Outros atributos comuns são o arco-íris, indicando a “ponte”
entre o céu e a terra traçada por Cristo, único mediador entre nós e o Pai (1Tm
2,5) e a aliança feita por Deus com a humanidade (Gn 9); e os círculos de fogo sob seus pés, em alusão à visão do profeta Ezequiel da majestade
divina (Ez 1).
Em volta de Cristo há uma mandorla (halo em forma de “amêndoa”) de luz que se estende em
direção aos coros dos santos. Ela expressa a “comunhão dos santos”, entre si e
com Deus, pois todos são iluminados pela mesma luz divina.
Além disso, a mandorla indica também a ação do Espírito Santo: os Padres da Igreja afirmam
que os santos no céu só podem ouvir nossas orações por meio da graça do
Espírito que os ilumina.
g) Os quatro seres
viventes
Em volta de Cristo, embora raros na arte bizantina, costumam
ser representados nesse ícone os quatro seres viventes, descritos tanto na
visão de Ezequiel (Ez 1) quanto no Apocalipse
(Ap 4).
Os quatro seres viventes - o homem, o leão, o touro e a
águia - costumam ser associados aos quatro evangelistas - respectivamente Mateus, Marcos, Lucas
e João. Por isso seguram o livro e possuem asas, indicando a difusão do
Evangelho pelos quatro cantos da terra.
h) Os anjos
Também em volta de Cristo são representados os espíritos
celestiais, isto é, os anjos, também em diversos coros: anjos, arcanjos, querubins,
serafins... Esses dois últimos, com suas múltiplas asas, geralmente estão mais
próximos de Cristo.
Os demais, dentre os quais às vezes é possível identificar
os Arcanjos Miguel e Gabriel (e, mais raramente, também Rafael), ora sustentam
a cruz no topo do ícone, como afirmamos anteriormente, ora simplesmente povoam
a esfera celeste, entoando seu eterno cântico de louvor.
i) Davi e Salomão
Por fim, nos dois cantos superiores do ícone encontramos os
reis Davi e Salomão. Davi, no canto direito, considerado o “patrono” dos
Salmos, segura um pergaminho com uma citação desse livro. Por exemplo: “Ó
justos, alegrai-vos no Senhor” (Sl 32,1)
Salomão, por sua vez, tido como o “rei sábio”, traz no seu
pergaminho uma citação dos livros sapienciais, como, por exemplo, “os justos
vivem para sempre” (Sb 5,15).
“Cantando a multidão dos teus santos, Senhor, pelas suas súplicas,
peço-te que ilumines com a tua luz o meu espírito, pois tu és a inacessível luz
que com o seu fulgor afasta as trevas do erro, ó Verbo de Deus, doador de luz”
[5].
Notas:
[1] SPERANDIO, João Manoel; TAMANINI, Paulo Augusto (orgs.).

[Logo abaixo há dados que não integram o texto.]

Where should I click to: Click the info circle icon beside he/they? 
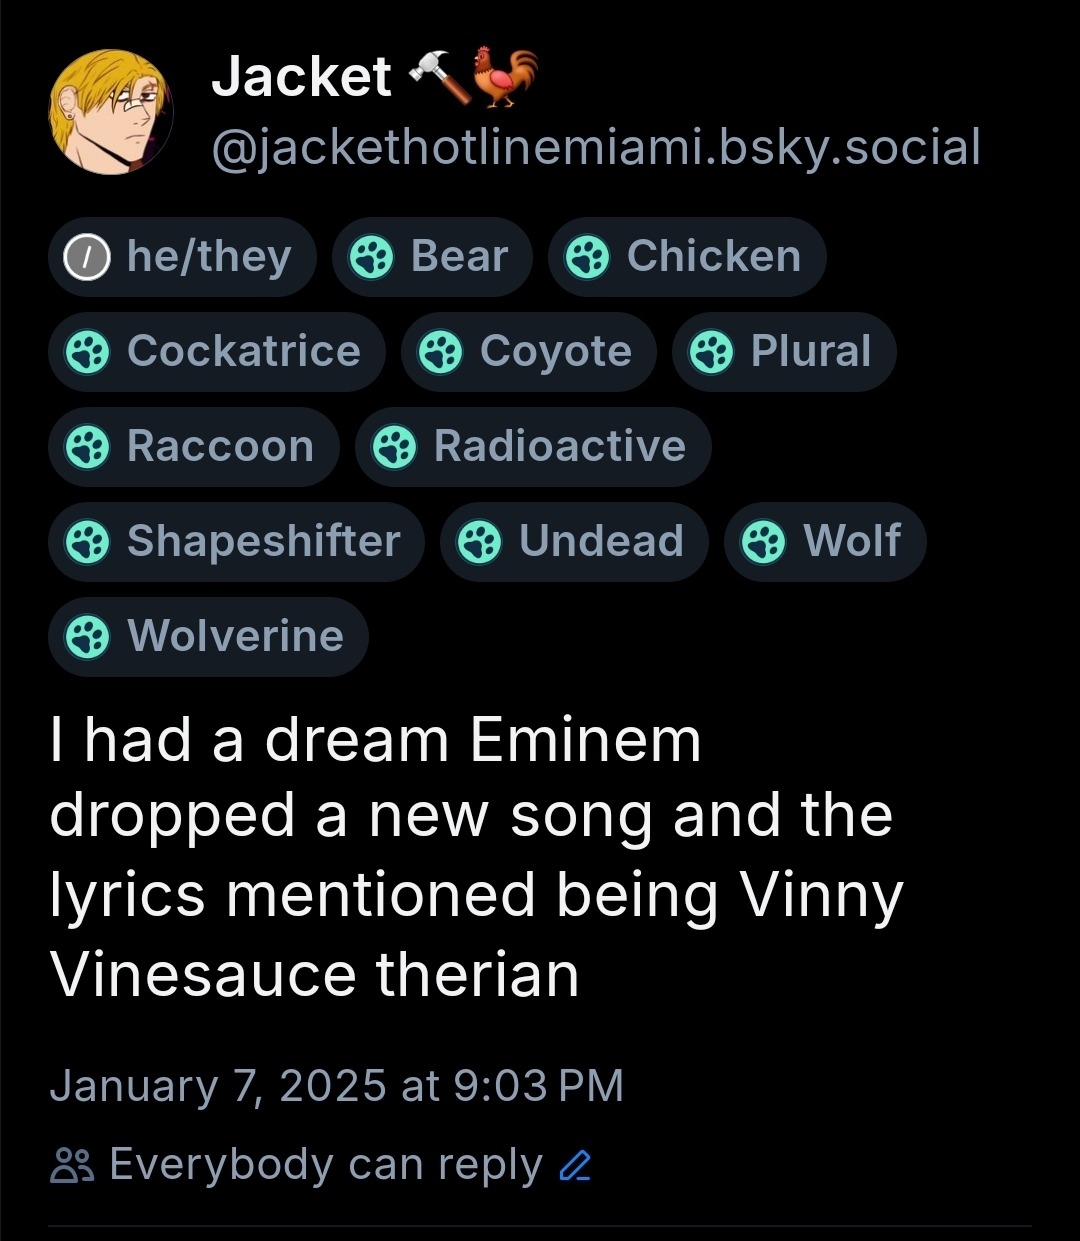[87, 258]
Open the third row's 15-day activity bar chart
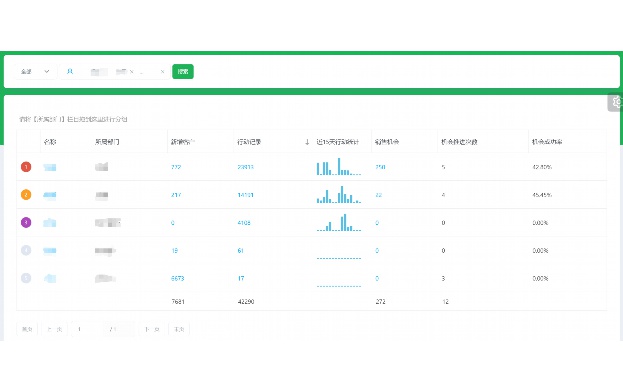 click(339, 222)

Liturgikon: Próprio das Festas no Rito
Bizantino. Teresina: Editora da Universidade Federal do Piauí, 2015, p. 172.
[2] Descida de Cristo
ao Inferno: versão grega, cap. 10. in: PROENÇA, Eduardo de (Org.) Apócrifos e pseudo-epígrafos da Bíblia,
v. I. São Paulo: Fonte Editorial, 2005, p. 568.

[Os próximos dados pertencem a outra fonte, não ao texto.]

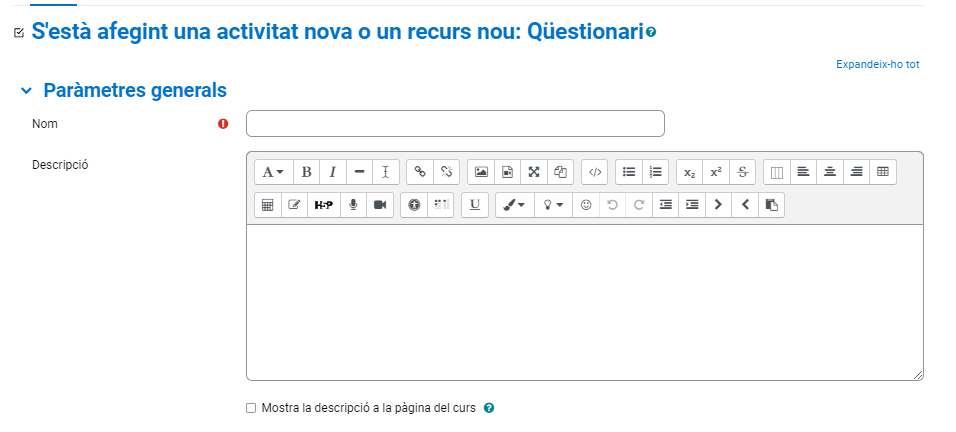The width and height of the screenshot is (956, 432).
Task: Focus the Nom text field
Action: tap(455, 124)
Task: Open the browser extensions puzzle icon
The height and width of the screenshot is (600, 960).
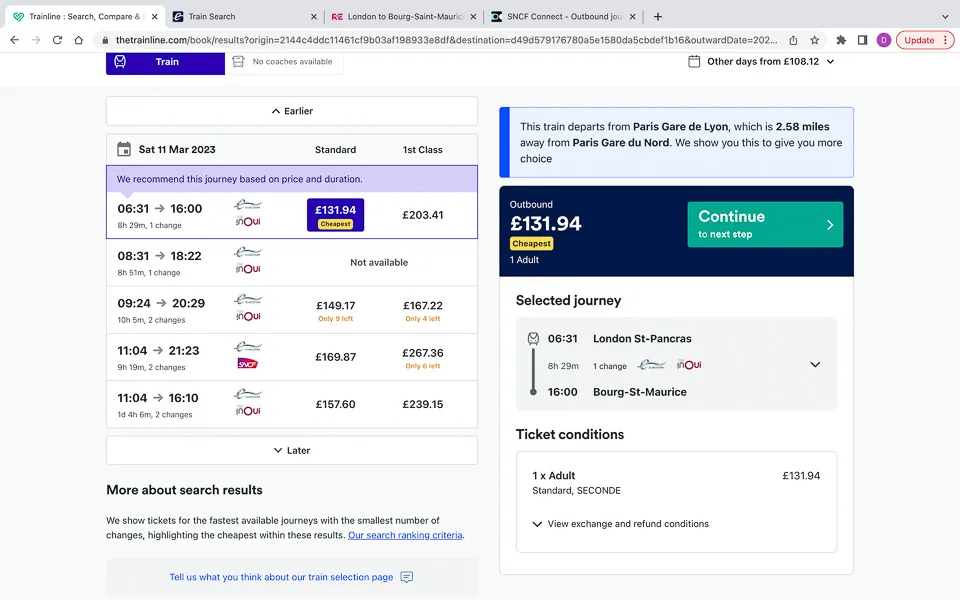Action: point(841,40)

[3] DONADEO, Madre Maria. O Ano Litúrgico Bizantino. São Paulo: Ave Maria, 1998, p. 114.
[4] SPERANDIO; TAMANINI, op.
cit., p. 132.
[5] DONADEO, op. cit.,
p. 114.
Fontes:
Reader's Guide to Orthodox Icons: All Saints Icon: The
Great Cloud of Witnesses
DONADEO, Madre Maria. O
Ano Litúrgico Bizantino. São Paulo: Ave Maria, 1998, pp. 111-114.